- **Work required**
Copy the records verbatim, everything from the line containing "Image resolution: width=819" down to the end of the records.

◆ ◆ ◆ ◆

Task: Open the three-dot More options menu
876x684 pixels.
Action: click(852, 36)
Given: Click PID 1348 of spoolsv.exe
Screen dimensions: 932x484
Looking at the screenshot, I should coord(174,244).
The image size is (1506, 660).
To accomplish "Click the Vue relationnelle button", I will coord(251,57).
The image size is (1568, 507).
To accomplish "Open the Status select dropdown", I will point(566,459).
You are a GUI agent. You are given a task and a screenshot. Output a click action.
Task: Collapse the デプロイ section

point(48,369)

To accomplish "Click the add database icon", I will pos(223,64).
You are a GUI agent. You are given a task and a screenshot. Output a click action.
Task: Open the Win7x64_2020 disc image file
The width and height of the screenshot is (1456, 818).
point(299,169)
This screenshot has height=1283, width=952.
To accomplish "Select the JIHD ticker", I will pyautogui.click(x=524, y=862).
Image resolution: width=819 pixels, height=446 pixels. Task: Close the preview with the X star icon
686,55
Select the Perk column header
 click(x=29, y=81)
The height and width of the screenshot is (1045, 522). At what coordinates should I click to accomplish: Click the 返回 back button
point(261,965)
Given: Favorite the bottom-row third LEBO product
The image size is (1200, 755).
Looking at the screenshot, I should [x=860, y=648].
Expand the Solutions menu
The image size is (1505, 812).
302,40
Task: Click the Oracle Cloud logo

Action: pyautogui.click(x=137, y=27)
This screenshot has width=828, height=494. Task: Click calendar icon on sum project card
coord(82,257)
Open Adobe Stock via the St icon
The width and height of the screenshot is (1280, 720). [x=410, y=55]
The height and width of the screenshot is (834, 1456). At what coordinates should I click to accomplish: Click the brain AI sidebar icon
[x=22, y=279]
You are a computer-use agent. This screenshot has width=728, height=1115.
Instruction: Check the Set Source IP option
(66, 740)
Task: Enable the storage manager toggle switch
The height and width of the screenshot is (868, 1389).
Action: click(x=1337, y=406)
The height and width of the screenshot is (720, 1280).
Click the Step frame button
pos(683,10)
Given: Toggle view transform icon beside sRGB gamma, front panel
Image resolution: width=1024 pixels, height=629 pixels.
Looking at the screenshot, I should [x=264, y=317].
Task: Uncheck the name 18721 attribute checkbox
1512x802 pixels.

◆ ◆ ◆ ◆

- **Full output**
Image resolution: width=819 pixels, height=446 pixels. Task: Close the preview with the X star icon
686,55
Select the Perk column header
 click(x=29, y=81)
The height and width of the screenshot is (1045, 522). At what coordinates should I click to accomplish: Click the 返回 back button
point(261,965)
Given: Favorite the bottom-row third LEBO product
The image size is (1200, 755).
Looking at the screenshot, I should [x=860, y=648].
Expand the Solutions menu
The image size is (1505, 812).
302,40
Task: Click the Oracle Cloud logo

Action: pyautogui.click(x=137, y=27)
This screenshot has width=828, height=494. Task: Click calendar icon on sum project card
coord(82,257)
Open Adobe Stock via the St icon
The width and height of the screenshot is (1280, 720). [x=410, y=55]
The height and width of the screenshot is (834, 1456). At what coordinates should I click to accomplish: Click the brain AI sidebar icon
[x=22, y=279]
You are a computer-use agent. This screenshot has width=728, height=1115.
Instruction: Check the Set Source IP option
(66, 740)
Task: Enable the storage manager toggle switch
The height and width of the screenshot is (868, 1389).
Action: click(x=1337, y=406)
The height and width of the screenshot is (720, 1280).
Click the Step frame button
pos(683,10)
Given: Toggle view transform icon beside sRGB gamma, front panel
Image resolution: width=1024 pixels, height=629 pixels.
Looking at the screenshot, I should [x=264, y=317].
Task: Uncheck the name 18721 attribute checkbox
1512x802 pixels.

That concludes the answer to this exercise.